Aan wat voor type innovaties wordt gedacht voor de besteding van de subsidies voor duurzame mobiliteit?

Antwoord vraag 21:

De subsidieregeling Demonstratie Klimaattechnologieën en -Innovaties in Transport (DKTI Transport) geeft invulling aan de afspraken uit het Energieakkoord en Klimaatakkoord en kan benut worden voor nieuwe technologie- en onderzoeksopgaven voor de sector transport en mobiliteit, welke voort kunnen komen uit de energie en klimaattafels voor de komende jaren.

Begin 2018 is voor € 15 miljoen aan extra klimaatgelden beschikbaar gesteld voor vrachtverkeer (voertuigen, brandstoffen en tankinfrastructuur). Het wordt besteed aan klimaatinnovaties en de uitrol van tank- en laadinfrastructuur voor alternatieve brandstoffen voor de sector transport en mobiliteit.
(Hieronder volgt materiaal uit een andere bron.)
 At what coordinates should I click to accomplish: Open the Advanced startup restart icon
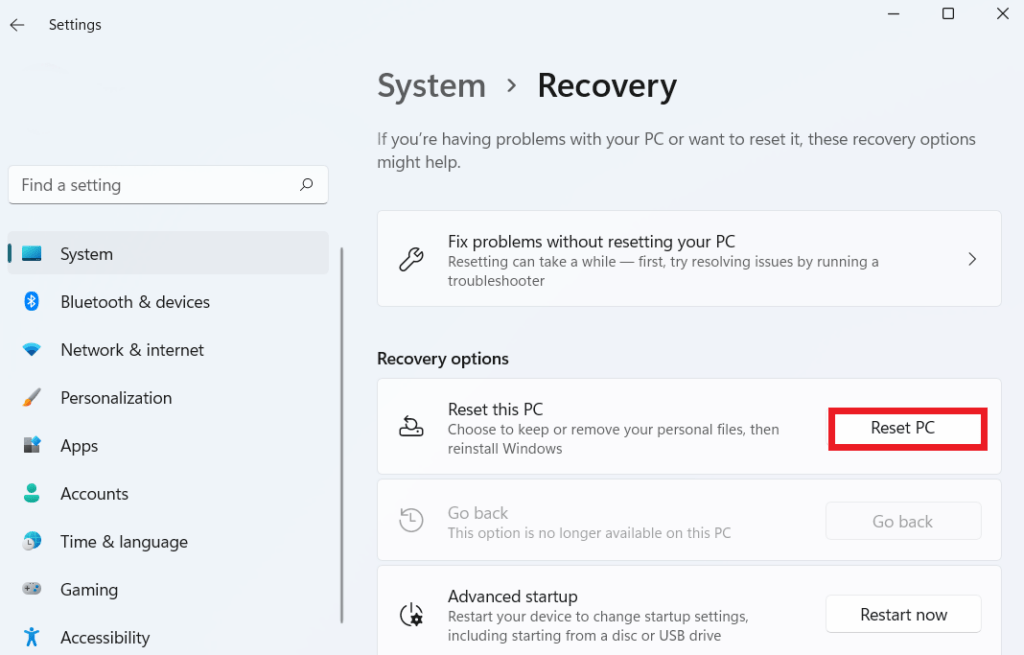click(x=412, y=614)
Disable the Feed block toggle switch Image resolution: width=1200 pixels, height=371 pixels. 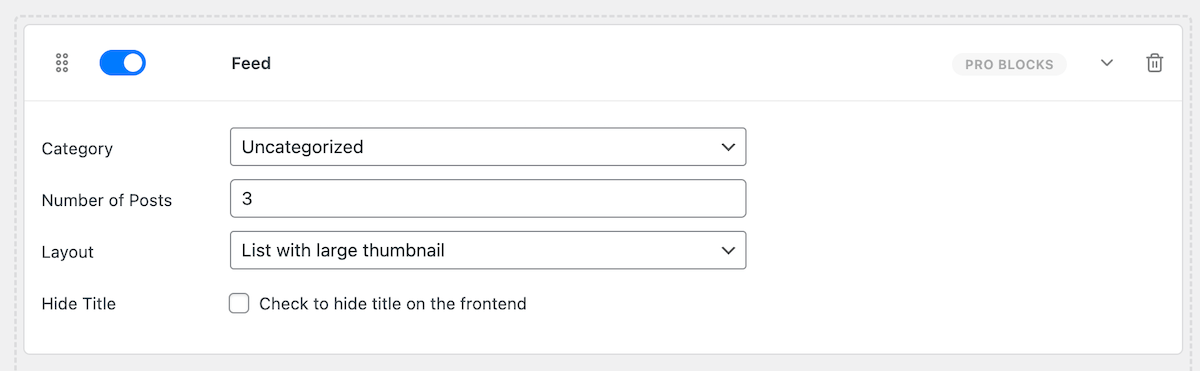pyautogui.click(x=123, y=63)
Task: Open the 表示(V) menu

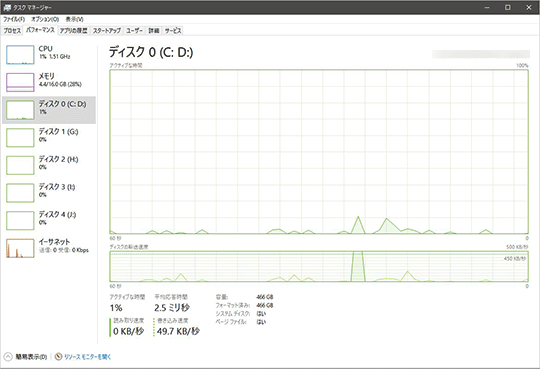Action: pyautogui.click(x=74, y=19)
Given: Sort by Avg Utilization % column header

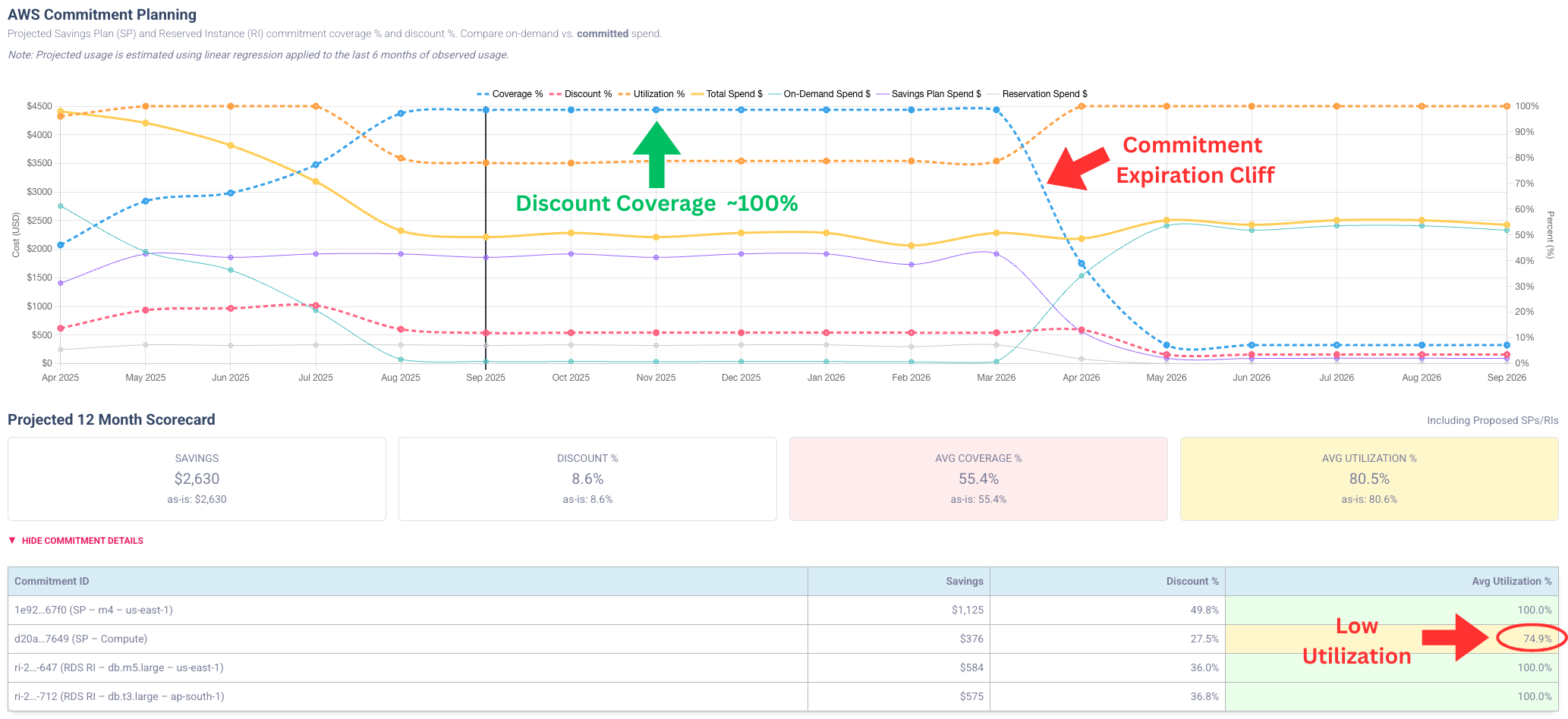Looking at the screenshot, I should tap(1511, 581).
Hierbij wordt gebruik gemaakt van de bestaande subsidieregeling DKTI-transport.

Deze regeling levert concreet het volgende op:

  • Het aantal waterstofstations gaat van drie naar twaalf eind 2018.

  • Er vinden verschillende praktijkexperimenten plaats met low en zero-emissie voertuigen in het goederenvervoer.

  • Er wordt geïnvesteerd in de ontwikkeling van schone vuilnisophaalwagens en kleine bestelbusjes.

22

Hoe wordt de impact op de CO2-uitstoot van deze innovaties op het gebied van duurzame mobiliteit gemeten?

Antwoord vraag 22:

De adviescommissie heeft aangedragen technologieën en innovaties beoordeeld op potentieel effect op CO2-reductie. Het uiteindelijke effect op macroniveau is afhankelijk van de uiteindelijke -al dan niet- succesvolle marktopschaling. Dit wordt per brandstofspoor gemonitord door middel van de routeradar brandstofvisie.

23

Is cofinanciering een vereiste bij het verlenen van subsidies aan bedrijven voor duurzame mobiliteit?

Antwoord vraag 23:

Bij de subsidies die verstrekt gaan worden via de DKTI-transport is cofinanciering een vereiste. De DKTI richt zich nadrukkelijk op proeftuinen en experimenten van consortia, in de pre-commerciële fase tussen industrieel onderzoek en marktintroductie. Een fase van productontwikkeling waarbij investeringen door de deelnemende bedrijven en instellingen een belangrijke kritische succesfactor is.

Bij het programma «lean and green» is er ook sprake van cofinanciering.

Bedrijven financieren mee, zowel in tijd en als in implementatie-kosten van reductie-maatregelen. Daarnaast wordt van bedrijven die geen extra inspanning leveren aan de ontwikkeling van de methodiek, een bijdrage in cash gevraagd.